Each line below needs to be duplicated without alteration.

• [Record set]
◆ ◆ ◆ ◆ ◆ ◆ ◆
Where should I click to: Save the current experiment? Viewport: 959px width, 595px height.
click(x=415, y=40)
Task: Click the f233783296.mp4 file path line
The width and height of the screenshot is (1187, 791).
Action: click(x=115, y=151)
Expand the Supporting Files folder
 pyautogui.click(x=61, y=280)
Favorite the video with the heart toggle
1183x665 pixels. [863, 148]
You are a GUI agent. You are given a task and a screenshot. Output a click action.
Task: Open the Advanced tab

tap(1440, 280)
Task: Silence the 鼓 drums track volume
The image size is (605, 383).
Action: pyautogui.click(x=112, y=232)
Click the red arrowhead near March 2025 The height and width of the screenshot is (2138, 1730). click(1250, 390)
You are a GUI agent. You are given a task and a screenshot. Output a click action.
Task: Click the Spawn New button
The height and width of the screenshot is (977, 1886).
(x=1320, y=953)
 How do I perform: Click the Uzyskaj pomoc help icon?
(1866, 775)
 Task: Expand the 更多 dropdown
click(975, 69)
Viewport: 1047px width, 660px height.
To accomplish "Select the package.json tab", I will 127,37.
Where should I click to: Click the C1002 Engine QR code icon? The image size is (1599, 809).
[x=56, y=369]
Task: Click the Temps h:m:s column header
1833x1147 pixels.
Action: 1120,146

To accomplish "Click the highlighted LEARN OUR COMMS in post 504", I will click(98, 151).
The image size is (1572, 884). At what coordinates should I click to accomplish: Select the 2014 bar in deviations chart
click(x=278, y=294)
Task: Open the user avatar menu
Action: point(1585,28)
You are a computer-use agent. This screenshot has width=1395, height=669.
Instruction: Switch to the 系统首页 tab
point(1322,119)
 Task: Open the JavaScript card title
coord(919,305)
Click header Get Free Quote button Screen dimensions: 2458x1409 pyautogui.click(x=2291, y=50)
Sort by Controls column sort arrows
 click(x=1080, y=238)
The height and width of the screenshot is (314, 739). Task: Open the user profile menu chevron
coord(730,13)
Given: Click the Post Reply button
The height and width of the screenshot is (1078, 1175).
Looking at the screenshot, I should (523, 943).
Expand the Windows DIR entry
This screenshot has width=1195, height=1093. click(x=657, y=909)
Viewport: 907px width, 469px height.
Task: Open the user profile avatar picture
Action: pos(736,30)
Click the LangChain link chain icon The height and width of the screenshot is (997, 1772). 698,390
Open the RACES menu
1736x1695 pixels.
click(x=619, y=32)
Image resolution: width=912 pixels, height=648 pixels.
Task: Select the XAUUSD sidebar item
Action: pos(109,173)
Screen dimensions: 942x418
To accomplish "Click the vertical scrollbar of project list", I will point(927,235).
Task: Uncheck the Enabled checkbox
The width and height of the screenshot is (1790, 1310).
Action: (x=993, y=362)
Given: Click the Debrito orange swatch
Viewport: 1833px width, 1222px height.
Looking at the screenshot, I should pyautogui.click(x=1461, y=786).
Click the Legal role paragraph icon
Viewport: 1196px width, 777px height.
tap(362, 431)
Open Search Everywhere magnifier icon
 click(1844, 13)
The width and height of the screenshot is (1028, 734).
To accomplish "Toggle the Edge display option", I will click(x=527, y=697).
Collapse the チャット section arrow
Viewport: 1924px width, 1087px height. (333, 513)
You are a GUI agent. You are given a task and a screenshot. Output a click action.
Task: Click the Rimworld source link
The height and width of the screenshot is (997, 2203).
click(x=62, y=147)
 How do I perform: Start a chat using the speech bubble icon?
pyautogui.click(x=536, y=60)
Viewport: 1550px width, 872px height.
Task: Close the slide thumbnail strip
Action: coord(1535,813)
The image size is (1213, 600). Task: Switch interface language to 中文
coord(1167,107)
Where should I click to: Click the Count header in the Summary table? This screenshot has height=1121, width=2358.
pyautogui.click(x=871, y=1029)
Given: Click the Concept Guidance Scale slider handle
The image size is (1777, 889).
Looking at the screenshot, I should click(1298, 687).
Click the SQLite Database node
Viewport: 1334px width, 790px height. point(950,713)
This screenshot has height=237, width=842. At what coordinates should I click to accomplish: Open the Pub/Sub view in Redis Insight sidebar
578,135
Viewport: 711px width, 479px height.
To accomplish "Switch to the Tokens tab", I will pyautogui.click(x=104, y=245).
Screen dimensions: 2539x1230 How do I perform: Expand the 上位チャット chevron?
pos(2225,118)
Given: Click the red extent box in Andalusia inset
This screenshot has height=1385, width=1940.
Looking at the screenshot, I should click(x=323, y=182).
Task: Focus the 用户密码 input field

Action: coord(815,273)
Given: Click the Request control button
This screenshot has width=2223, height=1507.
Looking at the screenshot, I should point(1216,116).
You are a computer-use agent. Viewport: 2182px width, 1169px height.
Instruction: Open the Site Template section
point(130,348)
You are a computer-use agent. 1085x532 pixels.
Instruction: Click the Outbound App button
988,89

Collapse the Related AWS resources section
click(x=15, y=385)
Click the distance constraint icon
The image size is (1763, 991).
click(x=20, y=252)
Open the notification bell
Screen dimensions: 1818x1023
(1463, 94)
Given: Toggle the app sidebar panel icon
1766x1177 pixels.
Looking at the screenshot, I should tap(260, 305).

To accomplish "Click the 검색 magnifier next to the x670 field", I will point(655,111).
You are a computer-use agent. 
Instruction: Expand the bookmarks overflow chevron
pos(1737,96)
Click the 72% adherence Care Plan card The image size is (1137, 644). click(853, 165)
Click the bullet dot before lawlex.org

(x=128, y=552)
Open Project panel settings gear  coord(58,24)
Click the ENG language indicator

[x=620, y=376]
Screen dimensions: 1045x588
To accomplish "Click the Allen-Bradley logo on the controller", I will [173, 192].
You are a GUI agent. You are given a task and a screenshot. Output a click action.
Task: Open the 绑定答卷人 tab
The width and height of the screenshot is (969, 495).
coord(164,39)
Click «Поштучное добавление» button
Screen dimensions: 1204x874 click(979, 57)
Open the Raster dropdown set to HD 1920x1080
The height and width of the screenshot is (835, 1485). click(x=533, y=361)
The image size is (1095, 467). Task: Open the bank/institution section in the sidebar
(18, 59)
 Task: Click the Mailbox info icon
◆ ◆ ◆ ◆ ◆ ◆ ◆
• [Written solution]
Where should I click to: Save the current experiment? Viewport: 959px width, 595px height.
click(x=415, y=40)
Task: Click the f233783296.mp4 file path line
The width and height of the screenshot is (1187, 791).
Action: click(x=115, y=151)
Expand the Supporting Files folder
 pyautogui.click(x=61, y=280)
Favorite the video with the heart toggle
1183x665 pixels. [863, 148]
You are a GUI agent. You are given a task and a screenshot. Output a click action.
Task: Open the Advanced tab

tap(1440, 280)
Task: Silence the 鼓 drums track volume
The image size is (605, 383).
Action: pyautogui.click(x=112, y=232)
Click the red arrowhead near March 2025 The height and width of the screenshot is (2138, 1730). click(1250, 390)
You are a GUI agent. You are given a task and a screenshot. Output a click action.
Task: Click the Spawn New button
The height and width of the screenshot is (977, 1886).
(x=1320, y=953)
 How do I perform: Click the Uzyskaj pomoc help icon?
(1866, 775)
 Task: Expand the 更多 dropdown
click(975, 69)
Viewport: 1047px width, 660px height.
To accomplish "Select the package.json tab", I will 127,37.
Where should I click to: Click the C1002 Engine QR code icon? The image size is (1599, 809).
[x=56, y=369]
Task: Click the Temps h:m:s column header
1833x1147 pixels.
Action: 1120,146

To accomplish "Click the highlighted LEARN OUR COMMS in post 504", I will click(98, 151).
The image size is (1572, 884). At what coordinates should I click to accomplish: Select the 2014 bar in deviations chart
click(x=278, y=294)
Task: Open the user avatar menu
Action: point(1585,28)
You are a computer-use agent. This screenshot has width=1395, height=669.
Instruction: Switch to the 系统首页 tab
point(1322,119)
 Task: Open the JavaScript card title
coord(919,305)
Click header Get Free Quote button Screen dimensions: 2458x1409 pyautogui.click(x=2291, y=50)
Sort by Controls column sort arrows
 click(x=1080, y=238)
The height and width of the screenshot is (314, 739). Task: Open the user profile menu chevron
coord(730,13)
Given: Click the Post Reply button
The height and width of the screenshot is (1078, 1175).
Looking at the screenshot, I should (523, 943).
Expand the Windows DIR entry
This screenshot has width=1195, height=1093. click(x=657, y=909)
Viewport: 907px width, 469px height.
Task: Open the user profile avatar picture
Action: pos(736,30)
Click the LangChain link chain icon The height and width of the screenshot is (997, 1772). 698,390
Open the RACES menu
1736x1695 pixels.
click(x=619, y=32)
Image resolution: width=912 pixels, height=648 pixels.
Task: Select the XAUUSD sidebar item
Action: pos(109,173)
Screen dimensions: 942x418
To accomplish "Click the vertical scrollbar of project list", I will point(927,235).
Task: Uncheck the Enabled checkbox
The width and height of the screenshot is (1790, 1310).
Action: (x=993, y=362)
Given: Click the Debrito orange swatch
Viewport: 1833px width, 1222px height.
Looking at the screenshot, I should pyautogui.click(x=1461, y=786).
Click the Legal role paragraph icon
Viewport: 1196px width, 777px height.
tap(362, 431)
Open Search Everywhere magnifier icon
 click(1844, 13)
The width and height of the screenshot is (1028, 734).
To accomplish "Toggle the Edge display option", I will click(x=527, y=697).
Collapse the チャット section arrow
Viewport: 1924px width, 1087px height. (333, 513)
You are a GUI agent. You are given a task and a screenshot. Output a click action.
Task: Click the Rimworld source link
The height and width of the screenshot is (997, 2203).
click(x=62, y=147)
 How do I perform: Start a chat using the speech bubble icon?
pyautogui.click(x=536, y=60)
Viewport: 1550px width, 872px height.
Task: Close the slide thumbnail strip
Action: coord(1535,813)
The image size is (1213, 600). Task: Switch interface language to 中文
coord(1167,107)
Where should I click to: Click the Count header in the Summary table? This screenshot has height=1121, width=2358.
pyautogui.click(x=871, y=1029)
Given: Click the Concept Guidance Scale slider handle
The image size is (1777, 889).
Looking at the screenshot, I should click(1298, 687).
Click the SQLite Database node
Viewport: 1334px width, 790px height. point(950,713)
This screenshot has height=237, width=842. At what coordinates should I click to accomplish: Open the Pub/Sub view in Redis Insight sidebar
578,135
Viewport: 711px width, 479px height.
To accomplish "Switch to the Tokens tab", I will pyautogui.click(x=104, y=245).
Screen dimensions: 2539x1230 How do I perform: Expand the 上位チャット chevron?
pos(2225,118)
Given: Click the red extent box in Andalusia inset
This screenshot has height=1385, width=1940.
Looking at the screenshot, I should click(x=323, y=182).
Task: Focus the 用户密码 input field

Action: coord(815,273)
Given: Click the Request control button
This screenshot has width=2223, height=1507.
Looking at the screenshot, I should point(1216,116).
You are a computer-use agent. Viewport: 2182px width, 1169px height.
Instruction: Open the Site Template section
point(130,348)
You are a computer-use agent. 1085x532 pixels.
Instruction: Click the Outbound App button
988,89

Collapse the Related AWS resources section
click(x=15, y=385)
Click the distance constraint icon
The image size is (1763, 991).
click(x=20, y=252)
Open the notification bell
Screen dimensions: 1818x1023
(1463, 94)
Given: Toggle the app sidebar panel icon
1766x1177 pixels.
Looking at the screenshot, I should tap(260, 305).

To accomplish "Click the 검색 magnifier next to the x670 field", I will point(655,111).
You are a computer-use agent. 
Instruction: Expand the bookmarks overflow chevron
pos(1737,96)
Click the 72% adherence Care Plan card The image size is (1137, 644). click(853, 165)
Click the bullet dot before lawlex.org

(x=128, y=552)
Open Project panel settings gear  coord(58,24)
Click the ENG language indicator

[x=620, y=376]
Screen dimensions: 1045x588
To accomplish "Click the Allen-Bradley logo on the controller", I will [173, 192].
You are a GUI agent. You are given a task and a screenshot. Output a click action.
Task: Open the 绑定答卷人 tab
The width and height of the screenshot is (969, 495).
coord(164,39)
Click «Поштучное добавление» button
Screen dimensions: 1204x874 click(979, 57)
Open the Raster dropdown set to HD 1920x1080
The height and width of the screenshot is (835, 1485). click(x=533, y=361)
The image size is (1095, 467). Task: Open the bank/institution section in the sidebar
(18, 59)
 Task: Click the Mailbox info icon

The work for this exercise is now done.